Records from a data source
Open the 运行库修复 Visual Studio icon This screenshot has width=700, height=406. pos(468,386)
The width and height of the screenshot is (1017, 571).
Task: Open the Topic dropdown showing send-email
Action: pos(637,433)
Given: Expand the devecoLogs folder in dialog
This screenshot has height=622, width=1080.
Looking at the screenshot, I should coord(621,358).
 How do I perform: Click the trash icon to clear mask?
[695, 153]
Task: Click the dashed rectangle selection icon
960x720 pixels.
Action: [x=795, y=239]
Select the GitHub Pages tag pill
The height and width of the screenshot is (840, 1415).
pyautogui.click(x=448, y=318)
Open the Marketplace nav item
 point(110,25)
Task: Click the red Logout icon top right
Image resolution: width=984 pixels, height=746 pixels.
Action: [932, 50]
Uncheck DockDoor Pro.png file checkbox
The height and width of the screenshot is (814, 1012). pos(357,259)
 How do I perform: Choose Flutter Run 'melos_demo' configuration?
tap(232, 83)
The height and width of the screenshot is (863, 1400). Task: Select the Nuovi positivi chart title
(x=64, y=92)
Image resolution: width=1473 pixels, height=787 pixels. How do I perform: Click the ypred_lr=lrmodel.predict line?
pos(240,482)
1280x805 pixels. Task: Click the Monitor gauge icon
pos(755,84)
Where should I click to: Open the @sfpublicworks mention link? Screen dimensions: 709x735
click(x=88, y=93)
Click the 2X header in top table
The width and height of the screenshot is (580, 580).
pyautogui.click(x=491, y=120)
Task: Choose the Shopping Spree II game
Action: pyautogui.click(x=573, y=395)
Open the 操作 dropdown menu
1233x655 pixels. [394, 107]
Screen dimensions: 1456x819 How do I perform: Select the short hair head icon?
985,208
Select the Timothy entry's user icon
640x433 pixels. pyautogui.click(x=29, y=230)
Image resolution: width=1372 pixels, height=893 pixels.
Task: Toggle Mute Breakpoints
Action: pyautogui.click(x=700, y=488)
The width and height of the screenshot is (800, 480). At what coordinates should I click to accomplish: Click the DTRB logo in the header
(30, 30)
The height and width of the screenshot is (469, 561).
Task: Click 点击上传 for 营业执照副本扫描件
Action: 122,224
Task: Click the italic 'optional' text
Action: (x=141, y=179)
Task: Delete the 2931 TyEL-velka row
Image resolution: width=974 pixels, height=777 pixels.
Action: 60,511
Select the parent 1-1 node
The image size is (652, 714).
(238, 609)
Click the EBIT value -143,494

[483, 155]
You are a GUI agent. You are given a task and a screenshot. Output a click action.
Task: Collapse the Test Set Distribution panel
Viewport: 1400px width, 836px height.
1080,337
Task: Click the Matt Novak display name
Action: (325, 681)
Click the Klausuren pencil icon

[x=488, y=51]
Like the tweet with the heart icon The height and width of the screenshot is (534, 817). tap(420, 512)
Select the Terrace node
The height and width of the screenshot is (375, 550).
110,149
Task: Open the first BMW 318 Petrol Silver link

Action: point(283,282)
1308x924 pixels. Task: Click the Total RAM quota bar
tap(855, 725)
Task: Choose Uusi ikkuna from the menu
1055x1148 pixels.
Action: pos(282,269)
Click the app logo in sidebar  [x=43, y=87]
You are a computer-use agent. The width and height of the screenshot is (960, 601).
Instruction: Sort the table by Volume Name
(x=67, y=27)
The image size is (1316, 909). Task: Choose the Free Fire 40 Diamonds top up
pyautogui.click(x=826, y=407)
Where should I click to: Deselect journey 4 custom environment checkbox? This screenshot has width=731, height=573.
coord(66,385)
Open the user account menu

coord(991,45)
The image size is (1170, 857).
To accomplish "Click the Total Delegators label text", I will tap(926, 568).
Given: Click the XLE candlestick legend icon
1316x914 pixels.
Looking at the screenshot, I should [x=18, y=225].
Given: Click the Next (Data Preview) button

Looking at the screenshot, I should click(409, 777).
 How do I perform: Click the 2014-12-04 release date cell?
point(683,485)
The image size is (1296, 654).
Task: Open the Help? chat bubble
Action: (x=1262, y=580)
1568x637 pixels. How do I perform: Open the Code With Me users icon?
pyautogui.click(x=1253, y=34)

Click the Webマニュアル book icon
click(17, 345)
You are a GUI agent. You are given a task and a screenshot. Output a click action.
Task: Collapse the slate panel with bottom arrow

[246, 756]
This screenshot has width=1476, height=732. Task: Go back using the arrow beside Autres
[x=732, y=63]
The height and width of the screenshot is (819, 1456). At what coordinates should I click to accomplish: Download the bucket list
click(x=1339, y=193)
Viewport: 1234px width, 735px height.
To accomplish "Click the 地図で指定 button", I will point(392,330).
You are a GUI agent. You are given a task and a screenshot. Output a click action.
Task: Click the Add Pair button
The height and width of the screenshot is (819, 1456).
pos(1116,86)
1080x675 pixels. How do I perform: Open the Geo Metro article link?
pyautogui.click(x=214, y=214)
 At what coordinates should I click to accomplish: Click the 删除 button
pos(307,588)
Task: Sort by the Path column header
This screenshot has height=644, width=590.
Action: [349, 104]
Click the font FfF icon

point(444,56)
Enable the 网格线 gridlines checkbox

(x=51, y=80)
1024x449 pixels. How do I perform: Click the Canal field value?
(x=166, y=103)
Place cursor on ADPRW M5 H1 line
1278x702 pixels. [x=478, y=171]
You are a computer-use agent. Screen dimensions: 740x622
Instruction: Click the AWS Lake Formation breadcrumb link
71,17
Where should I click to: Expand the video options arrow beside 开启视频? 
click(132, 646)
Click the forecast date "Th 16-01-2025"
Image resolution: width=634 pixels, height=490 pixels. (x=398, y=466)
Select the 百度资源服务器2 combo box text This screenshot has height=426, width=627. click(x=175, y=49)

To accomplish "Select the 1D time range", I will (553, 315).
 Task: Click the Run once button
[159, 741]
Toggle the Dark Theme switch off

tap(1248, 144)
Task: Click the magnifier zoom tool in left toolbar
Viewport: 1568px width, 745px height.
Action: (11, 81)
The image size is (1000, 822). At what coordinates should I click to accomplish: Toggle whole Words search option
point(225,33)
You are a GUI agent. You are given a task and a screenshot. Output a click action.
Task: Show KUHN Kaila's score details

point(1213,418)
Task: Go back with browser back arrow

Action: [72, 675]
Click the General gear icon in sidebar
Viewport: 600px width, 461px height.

* The task
Lay out these lines as a numbered list, leaving out any blank lines, and cover every record.

* Output
1. Open the 运行库修复 Visual Studio icon This screenshot has width=700, height=406. pos(468,386)
2. The width and height of the screenshot is (1017, 571).
3. Task: Open the Topic dropdown showing send-email
4. Action: pos(637,433)
5. Given: Expand the devecoLogs folder in dialog
6. This screenshot has height=622, width=1080.
7. Looking at the screenshot, I should coord(621,358).
8.  How do I perform: Click the trash icon to clear mask?
9. [695, 153]
10. Task: Click the dashed rectangle selection icon
11. 960x720 pixels.
12. Action: [x=795, y=239]
13. Select the GitHub Pages tag pill
14. The height and width of the screenshot is (840, 1415).
15. pyautogui.click(x=448, y=318)
16. Open the Marketplace nav item
17.  point(110,25)
18. Task: Click the red Logout icon top right
19. Image resolution: width=984 pixels, height=746 pixels.
20. Action: [932, 50]
21. Uncheck DockDoor Pro.png file checkbox
22. The height and width of the screenshot is (814, 1012). pos(357,259)
23.  How do I perform: Choose Flutter Run 'melos_demo' configuration?
24. tap(232, 83)
25. The height and width of the screenshot is (863, 1400). Task: Select the Nuovi positivi chart title
26. (x=64, y=92)
27. Image resolution: width=1473 pixels, height=787 pixels. How do I perform: Click the ypred_lr=lrmodel.predict line?
28. pos(240,482)
29. 1280x805 pixels. Task: Click the Monitor gauge icon
30. pos(755,84)
31. Where should I click to: Open the @sfpublicworks mention link? Screen dimensions: 709x735
32. click(x=88, y=93)
33. Click the 2X header in top table
34. The width and height of the screenshot is (580, 580).
35. pyautogui.click(x=491, y=120)
36. Task: Choose the Shopping Spree II game
37. Action: pyautogui.click(x=573, y=395)
38. Open the 操作 dropdown menu
39. 1233x655 pixels. [394, 107]
40. Screen dimensions: 1456x819 How do I perform: Select the short hair head icon?
41. 985,208
42. Select the Timothy entry's user icon
43. 640x433 pixels. pyautogui.click(x=29, y=230)
44. Image resolution: width=1372 pixels, height=893 pixels.
45. Task: Toggle Mute Breakpoints
46. Action: pyautogui.click(x=700, y=488)
47. The width and height of the screenshot is (800, 480). At what coordinates should I click to accomplish: Click the DTRB logo in the header
48. (30, 30)
49. The height and width of the screenshot is (469, 561).
50. Task: Click 点击上传 for 营业执照副本扫描件
51. Action: 122,224
52. Task: Click the italic 'optional' text
53. Action: (x=141, y=179)
54. Task: Delete the 2931 TyEL-velka row
55. Image resolution: width=974 pixels, height=777 pixels.
56. Action: 60,511
57. Select the parent 1-1 node
58. The image size is (652, 714).
59. (238, 609)
60. Click the EBIT value -143,494
61. [483, 155]
62. You are a GUI agent. You are given a task and a screenshot. Output a click action.
63. Task: Collapse the Test Set Distribution panel
64. Viewport: 1400px width, 836px height.
65. 1080,337
66. Task: Click the Matt Novak display name
67. Action: (325, 681)
68. Click the Klausuren pencil icon
69. [x=488, y=51]
70. Like the tweet with the heart icon The height and width of the screenshot is (534, 817). tap(420, 512)
71. Select the Terrace node
72. The height and width of the screenshot is (375, 550).
73. 110,149
74. Task: Open the first BMW 318 Petrol Silver link
75. Action: point(283,282)
76. 1308x924 pixels. Task: Click the Total RAM quota bar
77. tap(855, 725)
78. Task: Choose Uusi ikkuna from the menu
79. 1055x1148 pixels.
80. Action: pos(282,269)
81. Click the app logo in sidebar  [x=43, y=87]
82. You are a computer-use agent. The width and height of the screenshot is (960, 601).
83. Instruction: Sort the table by Volume Name
84. (x=67, y=27)
85. The image size is (1316, 909). Task: Choose the Free Fire 40 Diamonds top up
86. pyautogui.click(x=826, y=407)
87. Where should I click to: Deselect journey 4 custom environment checkbox? This screenshot has width=731, height=573.
88. coord(66,385)
89. Open the user account menu
90. coord(991,45)
91. The image size is (1170, 857).
92. To accomplish "Click the Total Delegators label text", I will tap(926, 568).
93. Given: Click the XLE candlestick legend icon
94. 1316x914 pixels.
95. Looking at the screenshot, I should [x=18, y=225].
96. Given: Click the Next (Data Preview) button
97. Looking at the screenshot, I should click(409, 777).
98.  How do I perform: Click the 2014-12-04 release date cell?
99. point(683,485)
100. The image size is (1296, 654).
101. Task: Open the Help? chat bubble
102. Action: (x=1262, y=580)
103. 1568x637 pixels. How do I perform: Open the Code With Me users icon?
104. pyautogui.click(x=1253, y=34)
105. Click the Webマニュアル book icon
106. click(17, 345)
107. You are a GUI agent. You are given a task and a screenshot. Output a click action.
108. Task: Collapse the slate panel with bottom arrow
109. [246, 756]
110. This screenshot has width=1476, height=732. Task: Go back using the arrow beside Autres
111. [x=732, y=63]
112. The height and width of the screenshot is (819, 1456). At what coordinates should I click to accomplish: Download the bucket list
113. click(x=1339, y=193)
114. Viewport: 1234px width, 735px height.
115. To accomplish "Click the 地図で指定 button", I will point(392,330).
116. You are a GUI agent. You are given a task and a screenshot. Output a click action.
117. Task: Click the Add Pair button
118. The height and width of the screenshot is (819, 1456).
119. pos(1116,86)
120. 1080x675 pixels. How do I perform: Open the Geo Metro article link?
121. pyautogui.click(x=214, y=214)
122.  At what coordinates should I click to accomplish: Click the 删除 button
123. pos(307,588)
124. Task: Sort by the Path column header
125. This screenshot has height=644, width=590.
126. Action: [349, 104]
127. Click the font FfF icon
128. point(444,56)
129. Enable the 网格线 gridlines checkbox
130. (x=51, y=80)
131. 1024x449 pixels. How do I perform: Click the Canal field value?
132. (x=166, y=103)
133. Place cursor on ADPRW M5 H1 line
134. 1278x702 pixels. [x=478, y=171]
135. You are a computer-use agent. Screen dimensions: 740x622
136. Instruction: Click the AWS Lake Formation breadcrumb link
137. 71,17
138. Where should I click to: Expand the video options arrow beside 开启视频? 
139. click(132, 646)
140. Click the forecast date "Th 16-01-2025"
141. Image resolution: width=634 pixels, height=490 pixels. (x=398, y=466)
142. Select the 百度资源服务器2 combo box text This screenshot has height=426, width=627. click(x=175, y=49)
143. To accomplish "Select the 1D time range", I will (553, 315).
144.  Task: Click the Run once button
145. [159, 741]
146. Toggle the Dark Theme switch off
147. tap(1248, 144)
148. Task: Click the magnifier zoom tool in left toolbar
149. Viewport: 1568px width, 745px height.
150. Action: (11, 81)
151. The image size is (1000, 822). At what coordinates should I click to accomplish: Toggle whole Words search option
152. point(225,33)
153. You are a GUI agent. You are given a task and a screenshot. Output a click action.
154. Task: Show KUHN Kaila's score details
155. point(1213,418)
156. Task: Go back with browser back arrow
157. Action: [72, 675]
158. Click the General gear icon in sidebar
159. Viewport: 600px width, 461px height.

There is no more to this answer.